By Dapo Akinrefon
AGITATIONS for the restructuring of the country is gathering steam, as the European chapter of the Oodua Peoples Union has joined the call for Nigeria’s restructuring along regional line. The OPU in Europe said if the feat is achieved it will enhance the development of the country and rescue her from imminent crash.
This was contained in a communique issued by the socio cultural body of Yoruba natives in diaspora under the umbrella OPU, after its 3rd Europe Summit in Gothenburg, Sweden, recently.
Among far reaching decisions made by the OPU, it said it “supports the call for restructuring and devolution of power” even as it also “globally seeks, wants and supports that Nigeria be structured via regional lines.” While it called on Yoruba in diaspora to be evangelists of the Yoruba culture and ensure that the interest of the Yoruba nation is protected at all times, the body commended the collaboration of its sister body, Oodua People’s Congress (OPC) with the Nigeria Police to flush the dreaded Badoo cultist group out of Ikorodu in Lagos state.
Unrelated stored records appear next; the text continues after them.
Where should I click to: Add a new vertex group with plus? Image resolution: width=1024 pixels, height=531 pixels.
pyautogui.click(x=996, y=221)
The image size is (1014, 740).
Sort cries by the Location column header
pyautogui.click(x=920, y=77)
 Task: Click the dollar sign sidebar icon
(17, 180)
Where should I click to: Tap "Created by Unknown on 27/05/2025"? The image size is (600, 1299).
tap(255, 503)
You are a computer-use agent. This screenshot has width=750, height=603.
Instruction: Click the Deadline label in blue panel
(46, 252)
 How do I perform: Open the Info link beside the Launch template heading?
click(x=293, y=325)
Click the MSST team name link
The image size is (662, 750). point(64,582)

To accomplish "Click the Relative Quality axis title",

In his remarks, the OPU convener, Otunba Adams expressed delight in re-uniting with his fellow natives in the Diaspora.
According to him, “no doubt, OPU has provided a veritable platform for the Oodua descendants living far away from their home land to constantly interact on issues of common interest, especially as it affects the Yoruba race in particular and the country, Nigeria in general.”
Adams said “it is a thing of joy for me to bear witness today, to the tremendous progress that OPU, as a body, has witnessed globally, as it now operates effectively in 78 countries of the world.”
He, however, observed that even as OPU Europe celebrates its success so far, “it is unfortunate that we cannot do same over our country Nigeria where things have seriously retrogressed.”
Besides, he said his consolation was that “the efforts of all of us here, if offered in unison, can salvage our country from imminent crash.”
He thus canvassed for the adoption of “mutual understanding and Compromise” strategies used by the Swedish to accomplish the political and economic progress being witnessed in their democracy.
In his submission, when the Swedish Social Democratic Party came into power in 1932, its leaders introduced a new political decision-making process, which later became known as “the Swedish model.”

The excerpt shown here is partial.